Of course. There are many hobbies which can financially support you, but there are lots of hobbies that don’t. Most hobbyist sports for example wouldn’t make anybody any money, but that’s fine, you do it for yourself. But the point I was making in my previous comment is that corporations aren’t making profits off the back of your hobby either.



If you build a chair, you have a single chair.

If you build some software, you can share that an infinite number of times.

That chair has value. Maybe you can sell it, but maybe you just wanted to make a really nice chair.

That software has value. Maybe you can sell it, but maybe you just wanted to make a really nice piece of software. But just because the software is infinitely copy-able doesn't make it worth infinite dollars.

That last point is really the only important one and it makes no difference, to me, as the developer. I just want to make cool software. It just so happens that software is infinitely copy-able and chairs are not. The production side is the same.


Well, sure, I’m not even really arguing that its a bad thing. Personally, any code I publish online, I put under the MIT license because I don’t really care if people use it commercially or not. Its also the same argument used to say “piracy” isn’t harmful.

I’m just pointing out that in open-source-as-a-hobby its very common that large corporations, who may or may not give back to the community themselves, derive profits off of hobbyist work while this is less common with other hobbies. Even if it doesn’t financially hurt the hobbyist, it can be demoralising (although others love it, so to each their own, I suppose — that’s why we have different licenses)


I don't think it's simultaneously fair to release code in an open source license that allows commercial use and then be demoralized by that commercial use. The problem there is clearly one's own.

Companies may use open source software but they don't directly or indirectly profit from it; they can only profit from the value they provide on top of it. Software that is free for everyone cannot be a distinguishing feature.

Contributing to open source software, even if used by for-profit entities, is increasing the total state-of-the-art for the entire industry. If you are demoralized by that then you probably want a job, not a hobby.
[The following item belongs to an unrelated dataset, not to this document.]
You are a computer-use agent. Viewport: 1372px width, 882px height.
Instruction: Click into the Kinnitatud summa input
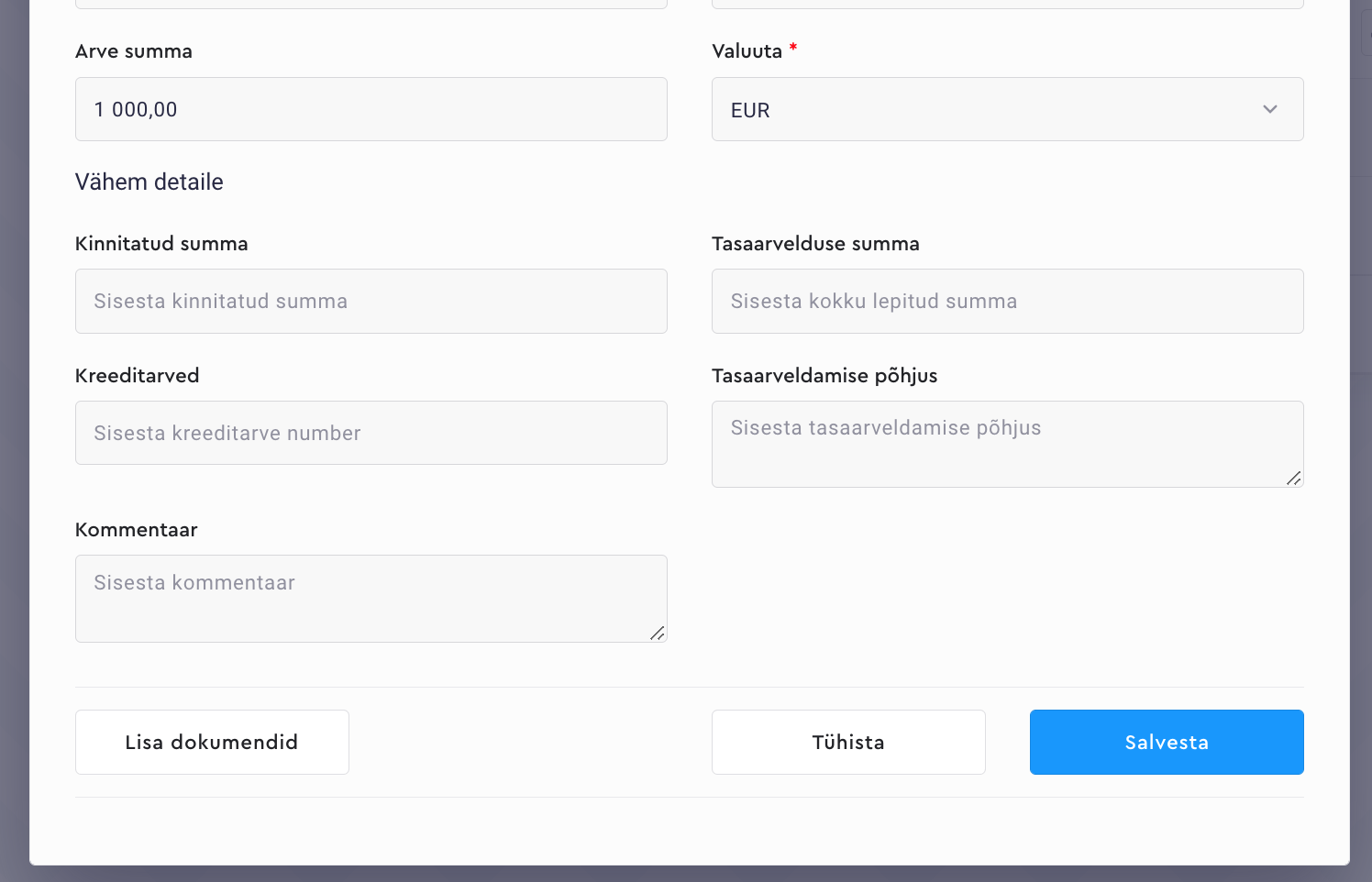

I don’t disagree, when I release under MIT, I’m basically saying “go ahead and do what you please under these simple terms”. I suppose this is why people release under GPLv3 or AGPL. I’m just trying to provide commentary on why I think people are bothered by commercial use without giving back. Ultimately, I think you’re right: if I release under a permissive license, I shouldn’t get upset if people use it.


I've seen a couple different camps of OSS. Some people do it to scratch their own itch. Like building a tool because it was fun to do or solved a problem the author had. This is the perfect case for OSS. People rarely care about reuse in this case.

The other case is a project desperately needed by the community and every corporation is making their own internal version of that code. No one really wants to commit the next 10 years of their life to it but someone eventually does sensing the need. The author gets many stars and forks but almost no money. Corporations then want to twist the library to their own specific needs while an individual or small team build a necessary tool but there's no business model. Then either a corporation adopts the repo to keep it going or the author tries to turn it into a business. Both of these outcomes rarely succeed for the wider needed but no one's really willing to pay for it.

These are super broad generalizations. The big problem seems to be when some software is really needed, someone steps in to build it and then no one pays them. Need != business model.